A new publication, titled The Professional Accountant’s Role in Data, proposes that accountants will become major players in the quest to create strategic value from corporate data.
“Through their expertise and experience they are well positioned to bring maximum order, certainty, compliance and utility to this process,” says Professor Rashied Small, Executive of the Centre of Future Excellence (CoFE) at the South African Institute of Professional Accountants (SAIPA).
The paper was released by the International Federation of Accountants (IFAC), of which SAIPA is a voting member.
A data explosion
The world is being flooded with data that organisations want to use to their advantage. At the same time, increasing global regulation, aimed at protecting the public, is redefining its legitimate use.
Moreover, the integrity, quality and reliability of data used in decision-making have been limited for too long, resulting in poor data and, as a result, ineffective decisions.
“Data used to be a simple collection of ones and zeros in the digital era, but today reflects both business and public concerns that accountants are qualified and well positioned to manage,” says Professor Small.
The data management value chain
According to the paper, data progresses across several linked phases as it passes through and between organisations. It calls these the data management value chain, a term that highlights the value of data as the currency of the digitalised and technology environment.
The phases and the management roles involved comprise: data gathering by data engineers, data sharing by data controllers, data insights by data scientists, and communication by strategic advisors, each of which future-ready professional accountants will become major role players.
The document concludes that accountants can extend their existing financial data management expertise to adopt any and all of these roles.
A core function of accountancy is to provide professional assurance on the integrity of financial information.
In the same way, the policies, sources, structures, transportation, traceability, analytical methodologies and even strategic application of data, need to be exposed to the same exacting professional scepticism accountants insist on.
“This will guarantee that decision-making data and its associated data management practices have integrity, are fit for purpose, and align with strategic outcomes,” says Professor Small.
Strategic business advisor
Most important, according to Professor Small, is the accountant’s ability to clearly communicate the meaning and limitations of the data and offer guidance on applications for which it is valid and best suited.

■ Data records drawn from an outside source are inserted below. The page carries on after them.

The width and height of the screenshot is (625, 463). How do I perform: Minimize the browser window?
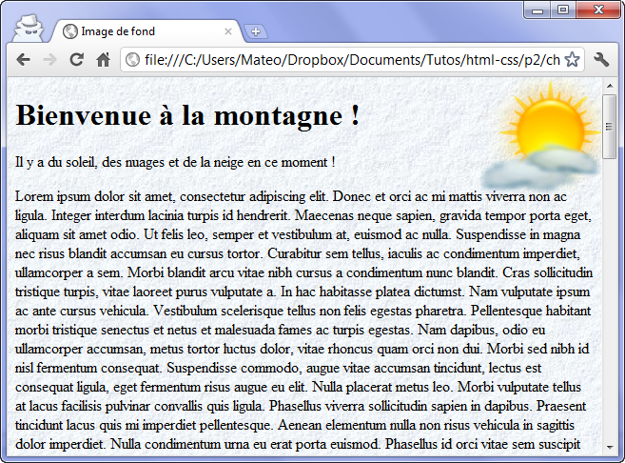coord(539,10)
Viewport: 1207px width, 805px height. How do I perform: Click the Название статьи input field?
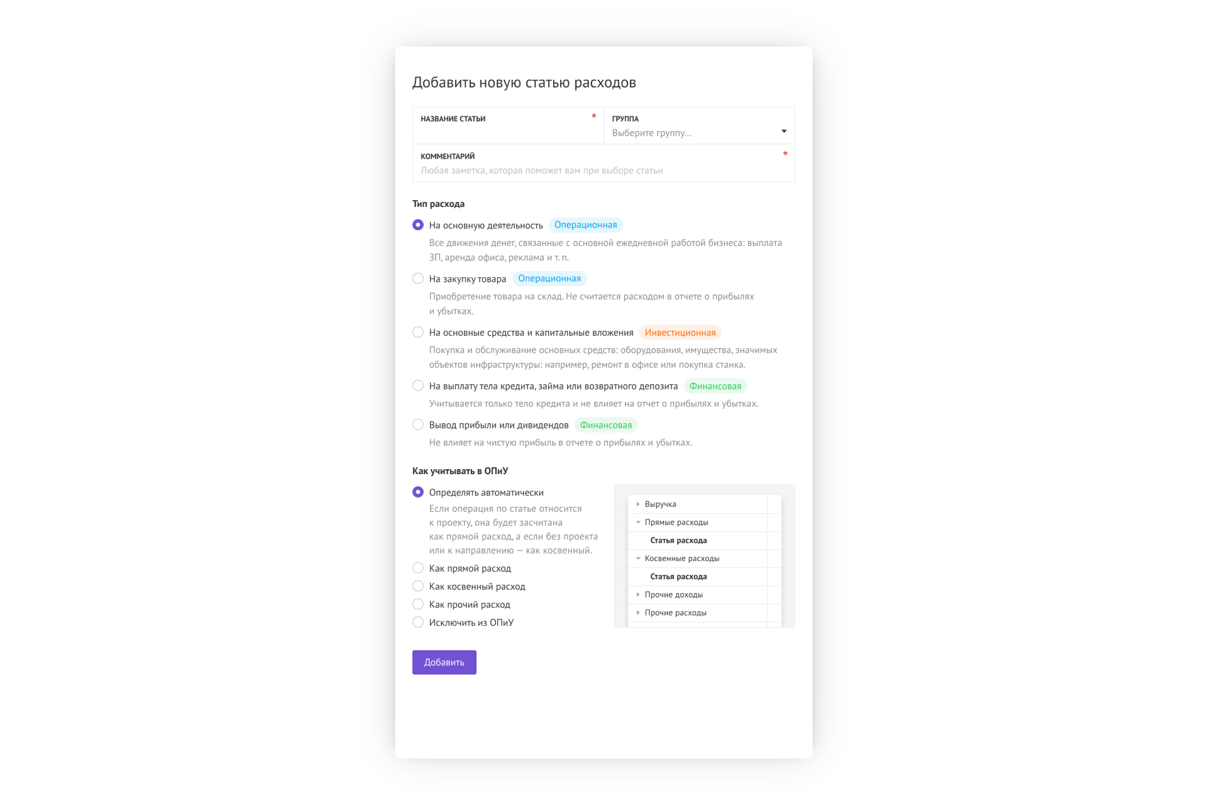[508, 126]

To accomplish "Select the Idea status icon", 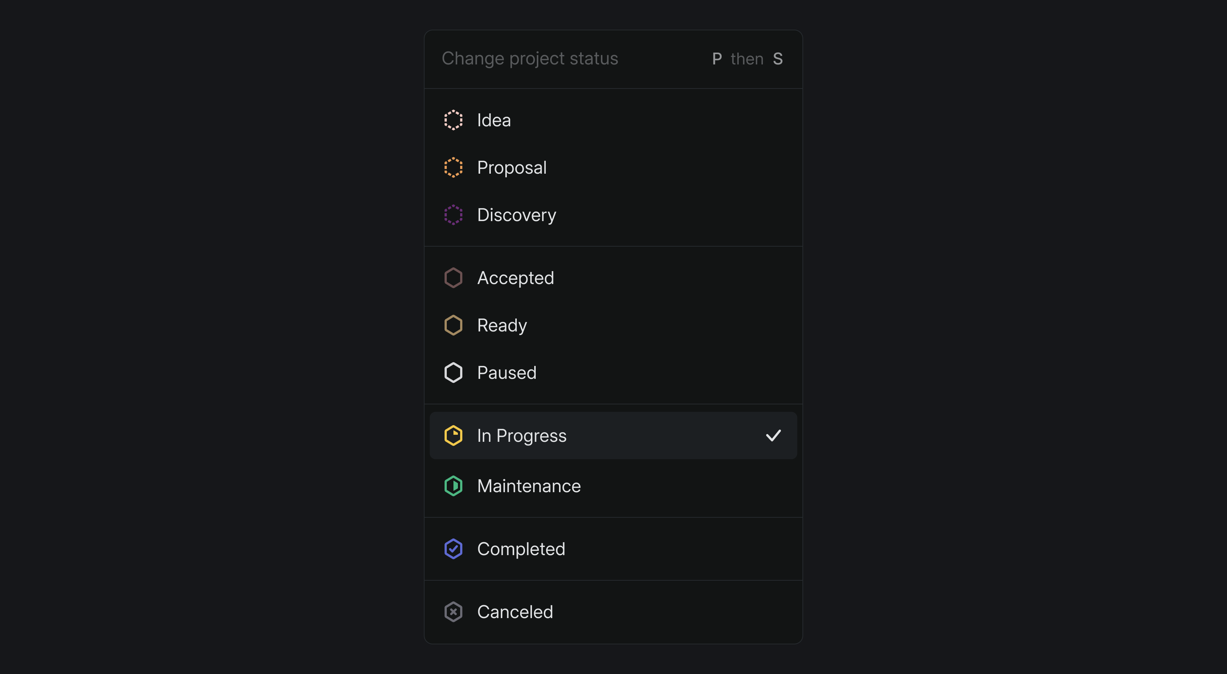I will click(453, 119).
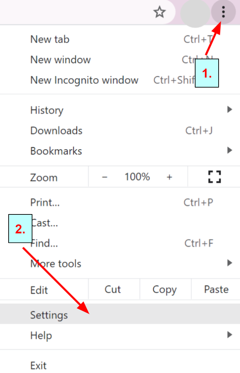Toggle fullscreen mode icon in Zoom row
Image resolution: width=240 pixels, height=373 pixels.
tap(214, 177)
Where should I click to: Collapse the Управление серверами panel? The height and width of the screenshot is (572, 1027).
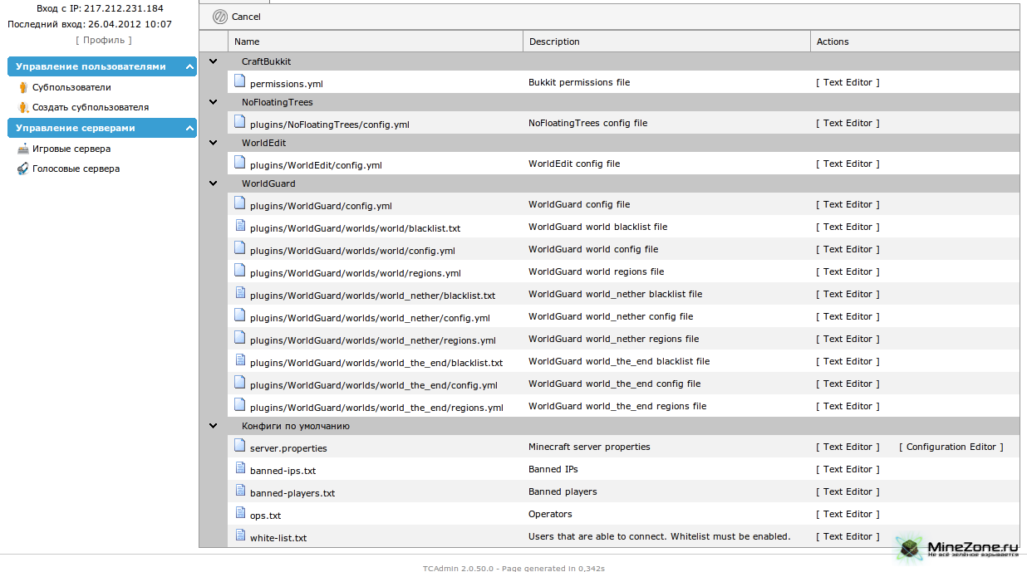point(189,129)
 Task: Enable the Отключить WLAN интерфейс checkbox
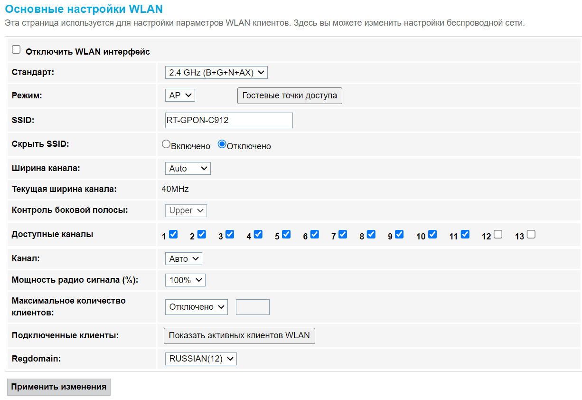[17, 50]
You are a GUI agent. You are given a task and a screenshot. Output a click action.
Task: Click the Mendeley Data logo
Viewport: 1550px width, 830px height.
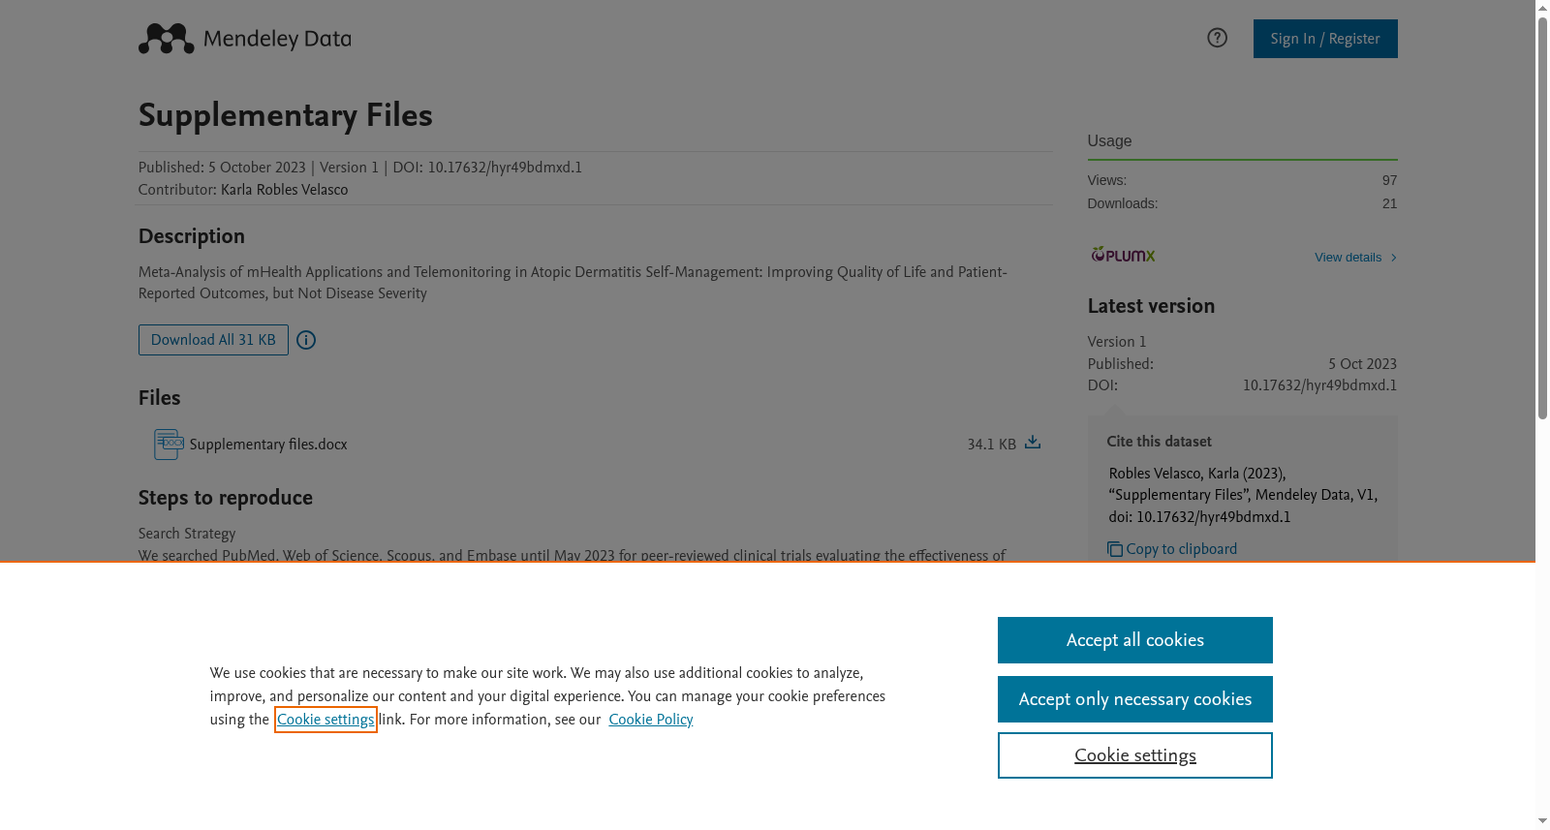(244, 39)
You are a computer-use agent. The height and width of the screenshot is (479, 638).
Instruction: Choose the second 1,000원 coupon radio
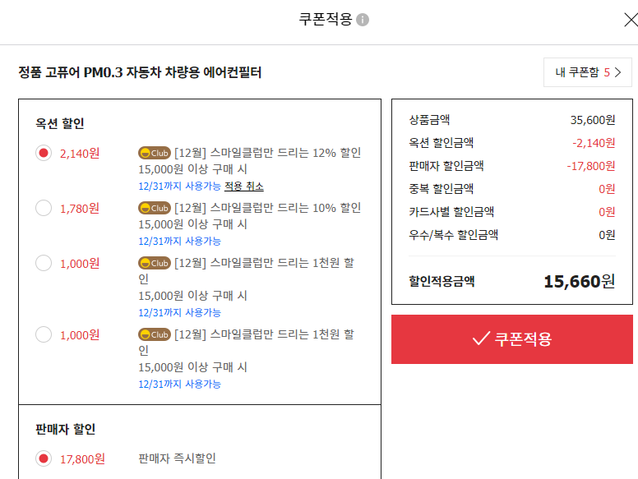[x=44, y=334]
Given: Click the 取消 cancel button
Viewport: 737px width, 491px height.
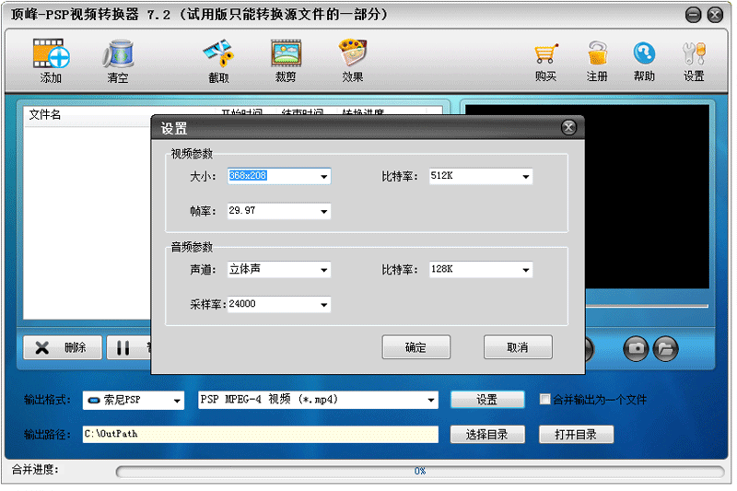Looking at the screenshot, I should coord(518,347).
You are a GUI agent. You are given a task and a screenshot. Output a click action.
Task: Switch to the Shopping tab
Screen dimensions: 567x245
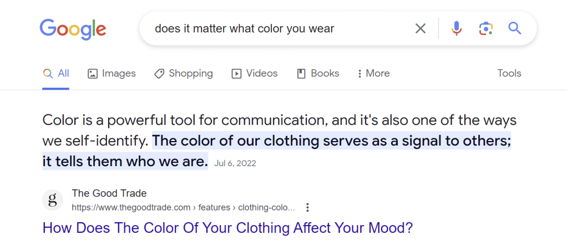[184, 73]
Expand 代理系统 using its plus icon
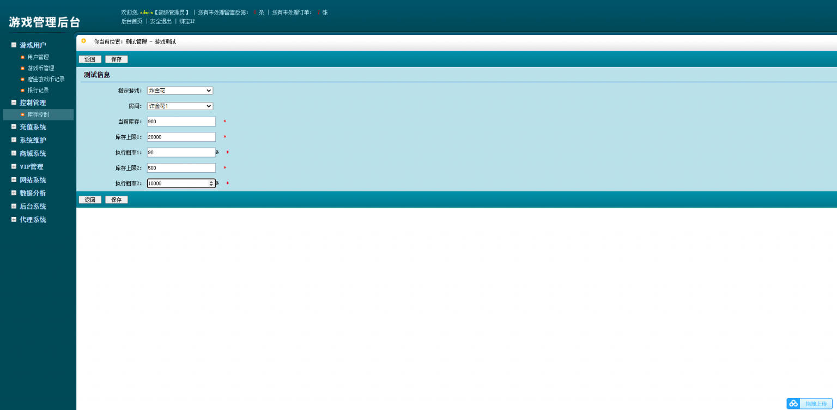This screenshot has width=837, height=410. pyautogui.click(x=14, y=220)

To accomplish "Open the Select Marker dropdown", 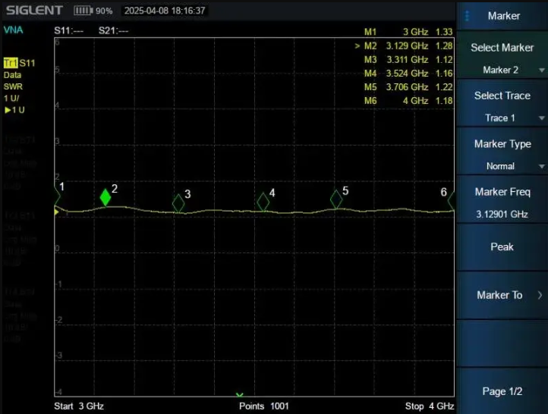I will click(x=502, y=58).
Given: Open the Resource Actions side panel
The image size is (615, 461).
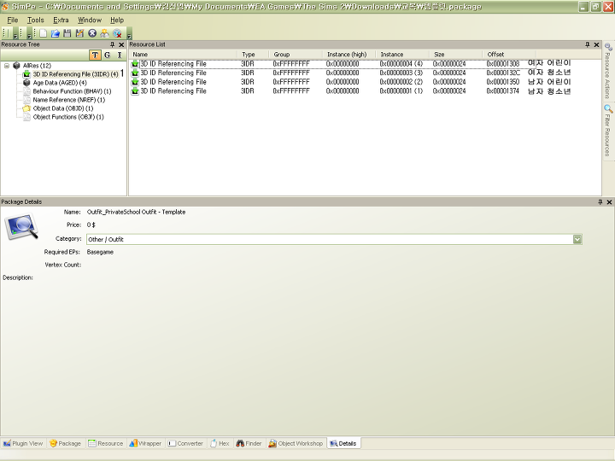Looking at the screenshot, I should [x=608, y=71].
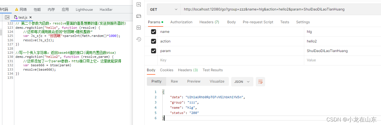Collapse the DevTools file navigator pane
Screen dimensions: 381x125
(x=7, y=17)
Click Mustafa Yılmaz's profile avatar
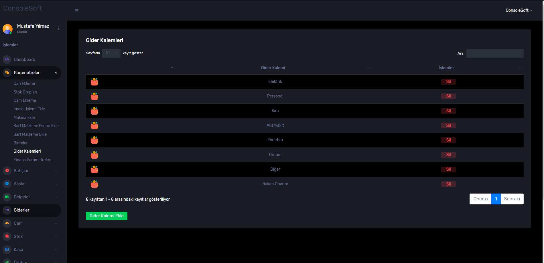The image size is (544, 263). pos(8,29)
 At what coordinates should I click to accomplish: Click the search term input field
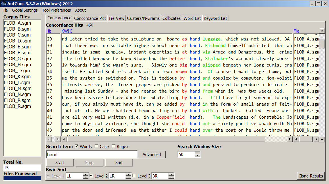pyautogui.click(x=91, y=155)
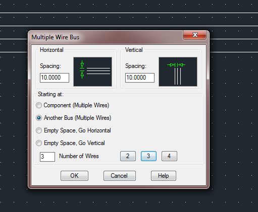Set wire count with the 4 button
The image size is (258, 212).
point(169,156)
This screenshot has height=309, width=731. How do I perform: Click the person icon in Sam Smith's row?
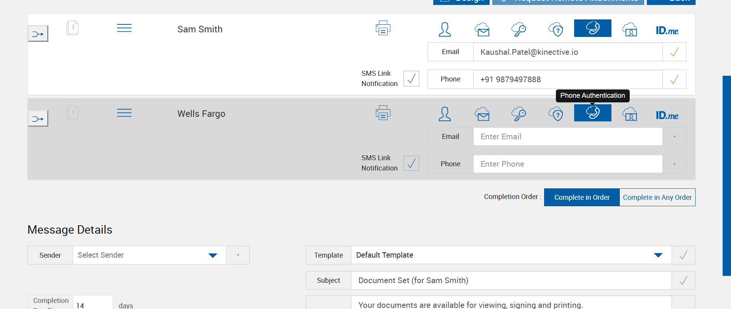[445, 29]
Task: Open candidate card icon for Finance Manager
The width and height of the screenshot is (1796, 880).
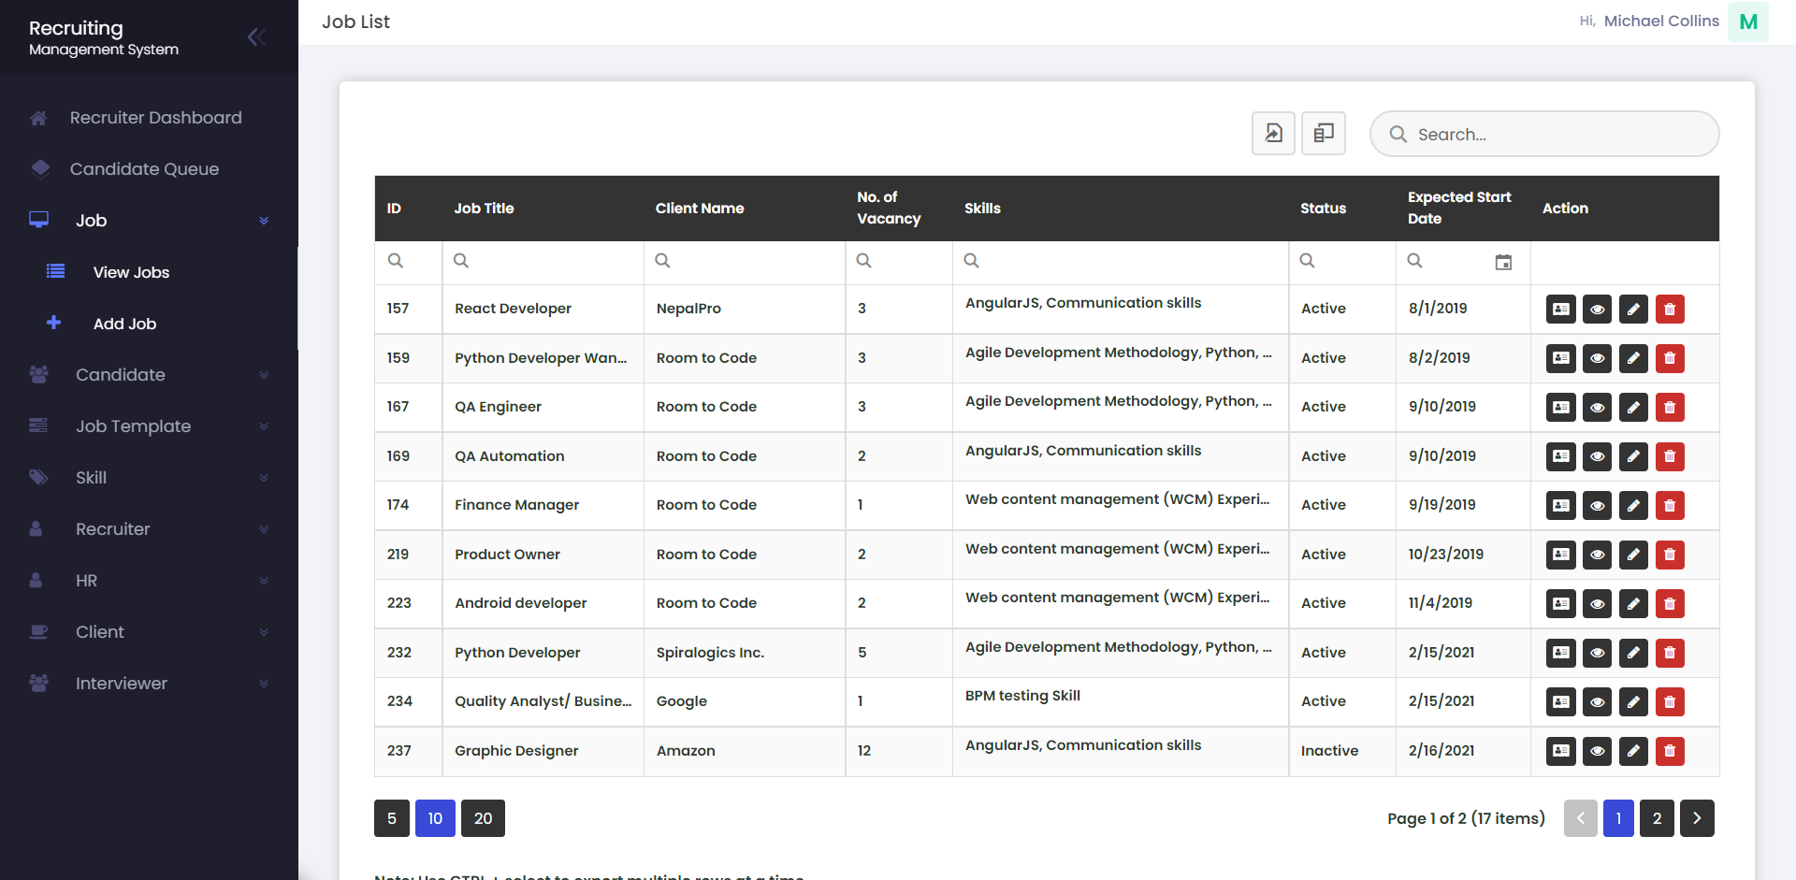Action: coord(1560,506)
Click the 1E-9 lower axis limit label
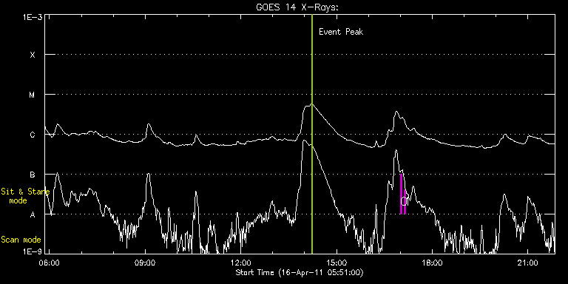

As data becomes a critical component in business transactions, sometimes even being sold on to third parties, its integrity, ethical use and compliance with privacy and protection regulations must be clearly understood by all stakeholders.
As mentioned in the paper, accountants mainly deal with structured financial data and will need to be trained up, on the full data management lifecycle, which includes unstructured datasets.
In 2020, SAIPA launched its Centre of Future Excellent (CoFE) for this very purpose. Headed by Professor Small, the Centre monitors trends emerging from global digital transformation and the Fourth Industrial Revolution.
He says it also focuses on the soft skills accountants will need for excellence in communication and collaboration.
“In the future, when companies need guidance on data matters, they won’t turn to the tech industry first but rather their future-ready professional accountant,” says Professor Small.